And yet before you misunderstand, let me reassure. We are modern. We use the same medicines as our city counterparts, and we are only a helicopter flight away from the latest technology, not that it solves all of our problems. We take the same competency tests as our colleagues, and I’ll bet we do just as well or better. (Maybe my old professors did a little better, but they got to write the questions.) We have access to the same information too. My computer is just as fast as the ones over in Raleigh.

(Excerpted and used with the permission of the author, published in The Country Doctor Revisited, KSU, 2010)

Dr. Bibey addresses with humor the impression that rural means backward. It is easy to judge the choices another provider made when you aren’t in the trenches with him/her.  In other entries, we’ve examined the innovative efforts to adapt to the quickly changing world of modern medicine that have originated in some rural practices. Examine your setting. Who are the innovators? What are the qualities they have that keep them thinking and moving forward? Is it curiosity? Is it the desire to serve their patients well? Is it the need to keep learning and stay engaged?  

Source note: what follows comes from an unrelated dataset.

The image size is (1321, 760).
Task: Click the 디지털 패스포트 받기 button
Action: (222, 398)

A Modern Country Doc–alphabet soup

Inside the Mind of –Tom Bibey

COLA, CLIA,OSHA, HIPAA, EMTALA. I’ve heard the powers that be are going to start up the NBEMAA (National Bureau for the Elimination of Medical Abbreviations Agency) to question everyone’s integrity for use of nongovernment approved abbreviations. Now if they do, I guess I’m gonna call it a day. The hypocrisy would just be too much.

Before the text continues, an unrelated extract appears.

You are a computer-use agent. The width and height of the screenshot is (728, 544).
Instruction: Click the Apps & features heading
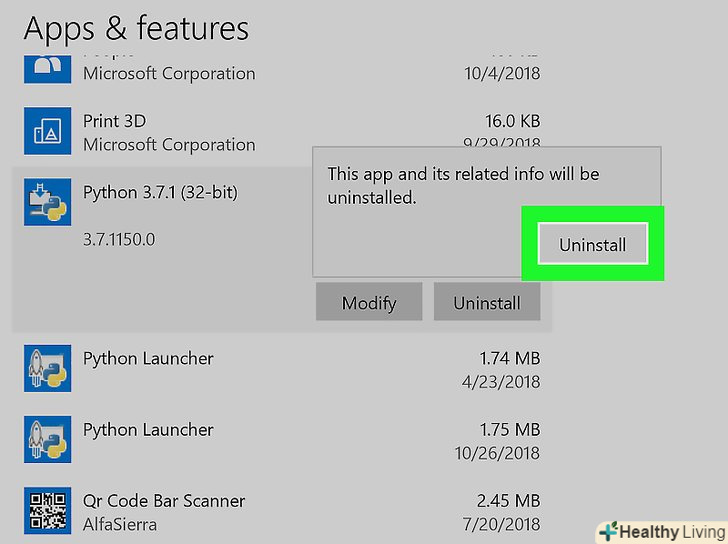point(136,29)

 (Excerpted and used with the permission of the author, published in The Country Doctor Revisited, KSU, 2010)

 Modern medicine is an alphabet soup of acronyms. It can be quite overwhelming to the student. With the turn of the 21st century we’ve added EMR or EHR –electronic health or medical records, HCH or MH—health care home or medical home, but MH can also mean mental health. You may encounter NCQA and JCAHO, both efforts to improve and monitor the quality of care in the US. The ACA, Affordable Care Act, which some folks call Obama care, the national health reform passed during President Obama’s first term and now under attack, also brought us ACOs—accountable care organizations, which are supposed to be different from the HMOs-health management organizations of the 1970s and 1980s. I know that was a run on sentence, but one acronym seems to give birth to others. You can probably add some others to this list. The bottom line is that medical care in the US is complex. All the efforts try to guarantee quality, affordable health care for the patient, but often seem like barriers between the doctor-patient relationship.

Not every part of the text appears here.